"Don't speak of it, I beg; it is so very little, I only wish there was really something I could do to prove my willingness to serve you," he said.

They were standing alone by the window looking into the street, and as Jack said this there came a troubled look on Bessie's face, find after waiting a moment, she said: "There is something you can do, if you will: something which will please me very much, and prove you the good man I believe you to be."

"Command me, and it is done," Jack said; and Bessie continued: "If you ever meet mother again at Monte Carlo, or anywhere, don't play with her for money; promise me this."

"I promise," Jack answered, unhesitatingly; and, emboldened by his promptness, Bessie went on: "And, oh, Mr. Trevellian, if you would never again play with any one for money, even the smallest sum. It is gambling just the same; it is wicked; it leads to so much that is bad. It was my grandfather's ruin, and he knew it and repented bitterly, for it left his son nothing but poverty, and that is why we are so poor, father and I; gambling did it all."

There were tears in Bessie's eyes, and they went straight to Jack's heart. He was not an inveterate gambler, though he had lost and won large sums at Monte Carlo and Baden Baden, when the tables were open there, and, like most Englishmen, he never played whist that something was not staked; it gave zest to the game, which to him would be very insipid without it: but Bessie's eyes could have made him face the cannon's mouth, if need be, and he said to her at once: "I promise that, too. I will never play again for money with anyone, but for my reward you must let me visit you at Stoneleigh sometime."

"Oh, yes, you may," she answered, "but I warn you it is a poor place to come to, with only old Anthony and Dorothy to do anything. I have to work, and you may have to work, too, and do other things than mending father's coat."
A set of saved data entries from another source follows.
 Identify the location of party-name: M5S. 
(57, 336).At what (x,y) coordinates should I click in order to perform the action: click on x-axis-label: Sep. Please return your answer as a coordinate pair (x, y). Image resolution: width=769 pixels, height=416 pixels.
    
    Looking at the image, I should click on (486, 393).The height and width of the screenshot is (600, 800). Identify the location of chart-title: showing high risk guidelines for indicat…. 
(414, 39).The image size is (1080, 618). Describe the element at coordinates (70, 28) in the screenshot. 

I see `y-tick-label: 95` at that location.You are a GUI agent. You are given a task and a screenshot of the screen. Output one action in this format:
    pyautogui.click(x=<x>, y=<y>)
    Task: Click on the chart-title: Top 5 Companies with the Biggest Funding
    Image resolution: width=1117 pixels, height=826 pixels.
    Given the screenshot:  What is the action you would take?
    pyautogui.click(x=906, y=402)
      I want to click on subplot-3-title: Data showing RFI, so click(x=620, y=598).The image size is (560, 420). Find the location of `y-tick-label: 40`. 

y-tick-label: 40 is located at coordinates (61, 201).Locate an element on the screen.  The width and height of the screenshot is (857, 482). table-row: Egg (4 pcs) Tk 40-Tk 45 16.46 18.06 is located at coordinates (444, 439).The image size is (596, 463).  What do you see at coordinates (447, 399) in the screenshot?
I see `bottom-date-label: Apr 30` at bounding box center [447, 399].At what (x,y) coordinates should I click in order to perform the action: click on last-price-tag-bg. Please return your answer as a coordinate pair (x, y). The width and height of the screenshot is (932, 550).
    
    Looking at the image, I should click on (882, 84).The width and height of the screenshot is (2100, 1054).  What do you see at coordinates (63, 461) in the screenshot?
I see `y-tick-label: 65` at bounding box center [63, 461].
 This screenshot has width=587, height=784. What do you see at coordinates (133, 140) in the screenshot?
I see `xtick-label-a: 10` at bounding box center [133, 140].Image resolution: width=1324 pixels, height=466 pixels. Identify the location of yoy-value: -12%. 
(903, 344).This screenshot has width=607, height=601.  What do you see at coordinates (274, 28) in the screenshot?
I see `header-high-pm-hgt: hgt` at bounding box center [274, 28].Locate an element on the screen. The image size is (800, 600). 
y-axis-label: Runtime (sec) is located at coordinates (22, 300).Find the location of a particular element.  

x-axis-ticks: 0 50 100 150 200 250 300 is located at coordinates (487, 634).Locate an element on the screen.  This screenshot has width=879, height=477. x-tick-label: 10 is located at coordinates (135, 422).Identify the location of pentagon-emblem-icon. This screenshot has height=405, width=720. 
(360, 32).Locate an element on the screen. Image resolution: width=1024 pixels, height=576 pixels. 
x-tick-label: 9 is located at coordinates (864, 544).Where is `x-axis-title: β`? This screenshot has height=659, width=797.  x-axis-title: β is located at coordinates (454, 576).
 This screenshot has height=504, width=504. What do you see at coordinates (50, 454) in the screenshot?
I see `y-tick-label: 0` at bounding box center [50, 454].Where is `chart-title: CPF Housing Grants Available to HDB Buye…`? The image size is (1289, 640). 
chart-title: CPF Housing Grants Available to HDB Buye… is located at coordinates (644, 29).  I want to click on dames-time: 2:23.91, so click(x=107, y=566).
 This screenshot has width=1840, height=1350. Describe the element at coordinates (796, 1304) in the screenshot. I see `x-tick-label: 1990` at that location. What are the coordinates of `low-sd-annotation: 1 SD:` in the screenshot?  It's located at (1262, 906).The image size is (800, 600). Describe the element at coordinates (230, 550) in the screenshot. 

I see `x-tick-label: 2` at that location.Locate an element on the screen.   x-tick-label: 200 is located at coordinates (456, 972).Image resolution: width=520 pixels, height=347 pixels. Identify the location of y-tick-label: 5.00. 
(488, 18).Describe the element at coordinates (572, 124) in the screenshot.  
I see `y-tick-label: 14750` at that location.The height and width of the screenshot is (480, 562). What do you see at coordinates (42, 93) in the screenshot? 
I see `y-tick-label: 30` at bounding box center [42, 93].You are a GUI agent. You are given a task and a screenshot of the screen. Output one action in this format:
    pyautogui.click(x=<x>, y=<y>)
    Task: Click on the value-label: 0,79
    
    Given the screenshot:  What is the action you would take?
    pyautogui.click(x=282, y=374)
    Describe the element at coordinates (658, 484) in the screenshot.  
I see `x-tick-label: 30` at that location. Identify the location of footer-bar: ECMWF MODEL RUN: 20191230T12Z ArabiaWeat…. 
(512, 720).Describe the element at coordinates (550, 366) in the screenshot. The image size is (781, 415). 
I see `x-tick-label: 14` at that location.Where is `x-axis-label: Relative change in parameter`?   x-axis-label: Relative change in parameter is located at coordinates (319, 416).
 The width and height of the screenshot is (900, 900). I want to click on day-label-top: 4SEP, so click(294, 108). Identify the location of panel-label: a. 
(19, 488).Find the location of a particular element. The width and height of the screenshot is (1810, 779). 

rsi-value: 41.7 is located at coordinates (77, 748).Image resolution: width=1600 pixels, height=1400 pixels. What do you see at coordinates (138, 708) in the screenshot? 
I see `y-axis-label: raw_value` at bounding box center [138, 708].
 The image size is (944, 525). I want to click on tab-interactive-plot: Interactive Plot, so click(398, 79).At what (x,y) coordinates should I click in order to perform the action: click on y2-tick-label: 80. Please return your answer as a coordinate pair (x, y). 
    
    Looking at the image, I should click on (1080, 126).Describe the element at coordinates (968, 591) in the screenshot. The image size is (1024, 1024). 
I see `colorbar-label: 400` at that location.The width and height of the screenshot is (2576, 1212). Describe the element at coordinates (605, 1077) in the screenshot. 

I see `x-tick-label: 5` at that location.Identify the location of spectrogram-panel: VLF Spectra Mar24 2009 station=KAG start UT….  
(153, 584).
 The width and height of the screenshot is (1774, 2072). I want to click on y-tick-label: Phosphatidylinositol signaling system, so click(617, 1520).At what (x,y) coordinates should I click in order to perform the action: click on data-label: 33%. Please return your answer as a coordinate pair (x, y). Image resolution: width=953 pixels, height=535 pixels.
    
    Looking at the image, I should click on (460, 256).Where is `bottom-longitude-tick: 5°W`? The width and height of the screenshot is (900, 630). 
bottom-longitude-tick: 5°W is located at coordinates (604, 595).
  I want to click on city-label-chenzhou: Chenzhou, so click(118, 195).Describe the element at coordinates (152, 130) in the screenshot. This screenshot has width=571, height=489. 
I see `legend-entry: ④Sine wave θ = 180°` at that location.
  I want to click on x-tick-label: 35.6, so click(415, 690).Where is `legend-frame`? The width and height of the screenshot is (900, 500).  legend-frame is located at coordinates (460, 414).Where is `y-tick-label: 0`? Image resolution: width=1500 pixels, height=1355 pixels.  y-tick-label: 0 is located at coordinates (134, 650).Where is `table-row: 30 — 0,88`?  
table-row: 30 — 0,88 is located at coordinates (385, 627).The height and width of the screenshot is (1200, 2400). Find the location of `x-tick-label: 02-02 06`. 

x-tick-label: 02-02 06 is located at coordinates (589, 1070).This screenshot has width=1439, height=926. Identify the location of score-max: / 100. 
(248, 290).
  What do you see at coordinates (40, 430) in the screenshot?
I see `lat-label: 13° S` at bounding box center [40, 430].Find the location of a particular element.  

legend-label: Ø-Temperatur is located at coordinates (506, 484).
She spoke playfully, and Jack declared his readiness to sift cinders, or scour knives, or do anything, if she would let him come. Just then Neil arrived, not altogether pleased to find Jack there before him, standing close to Bessie, who was looking very happy. The two young men went with her to the station, where they vied with each other in showing her attention. Jack held her traveling-bag, and her parasol and fan, and band-box containing the white chip hat, and Neil held her shawl, and umbrella, and paper bag of biscuits and seed cakes which Mrs. Buncher had given her to eat upon the road, and when at last she was gone, and they walked out of the station into the noisy street, each felt that the brightness of the summer day had changed, and that something inexpressibly sweet had been taken from them.